The "ridge" part helps prevent overfitting by keeping the model from becoming too complex, similar to how guardrails keep a car on the road.

This class inherits from NonLinearRegressionOptions, so all the general non-linear regression settings are also available. The additional settings specific to Kernel Ridge Regression let you fine-tune how the algorithm balances fitting the data versus keeping the model simple.

Properties

DecompositionType

Gets or sets the type of matrix decomposition used to solve the kernel ridge regression equations.

public MatrixDecompositionType DecompositionType { get; set; }

Property Value

MatrixDecompositionType

The matrix decomposition type, defaulting to Cholesky.

Remarks

Different matrix decomposition methods offer different trade-offs between numerical stability, computational efficiency, and applicability to specific types of kernel matrices. Cholesky decomposition is generally faster but requires the kernel matrix to be positive definite, while SVD (Singular Value Decomposition) is more robust but computationally more expensive.

For Beginners: This setting determines the mathematical method used to solve the equations in Kernel Ridge Regression. The default value (Cholesky) works well for most cases and is computationally efficient.

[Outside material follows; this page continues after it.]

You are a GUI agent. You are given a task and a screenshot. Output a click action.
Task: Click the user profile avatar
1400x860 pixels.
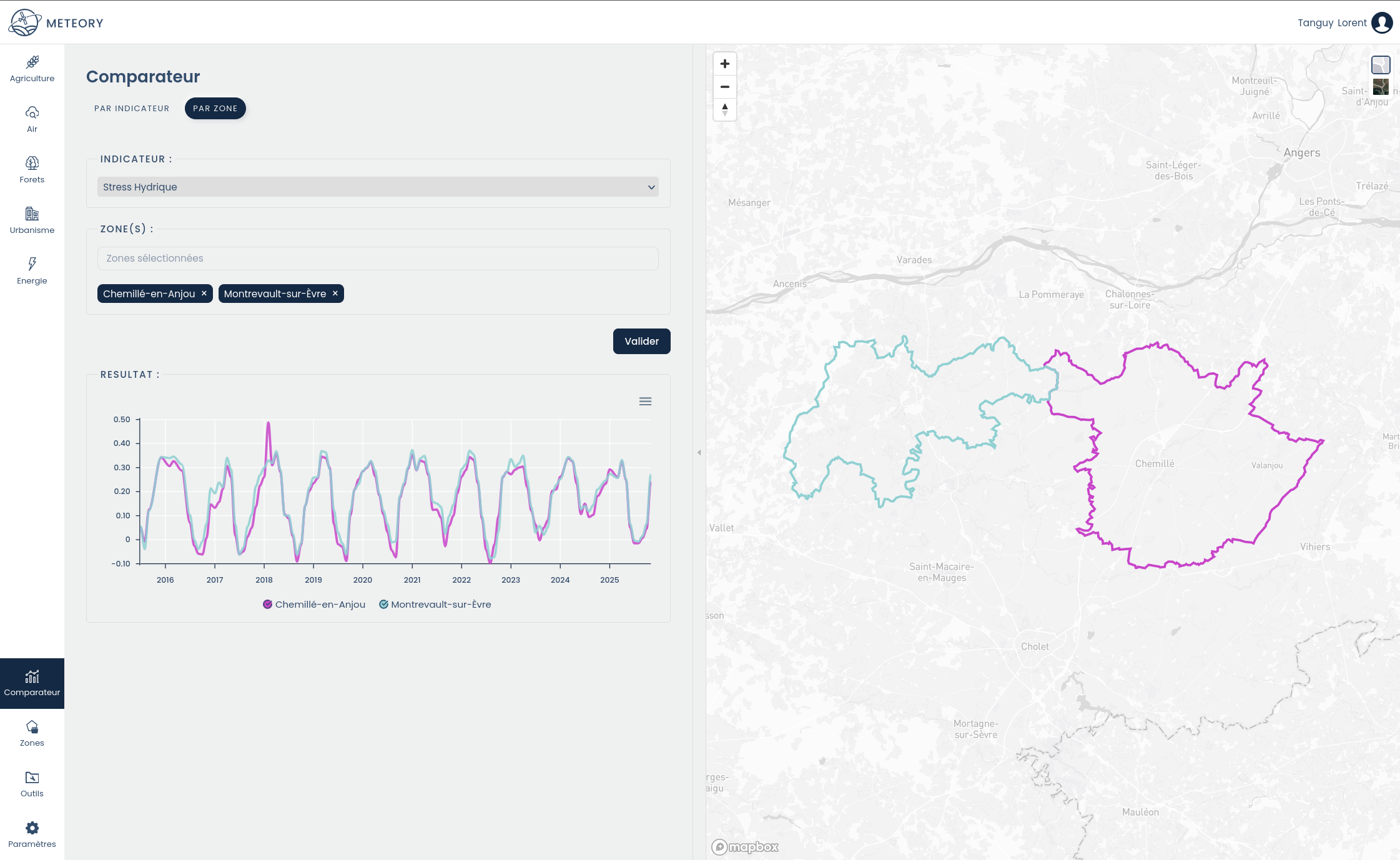click(1382, 23)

Think of matrix decomposition like solving a complex puzzle. There are different strategies to solve the puzzle, each with its own advantages:

  • Cholesky decomposition (the default) is like a fast, efficient strategy that works well for most standard puzzles. It's quick but might struggle with certain unusual puzzle types.

  • SVD (Singular Value Decomposition) is like a more thorough, methodical strategy that can handle even the most challenging puzzles, but takes longer to complete.

  • QR decomposition falls somewhere in between, offering a balance of robustness and efficiency.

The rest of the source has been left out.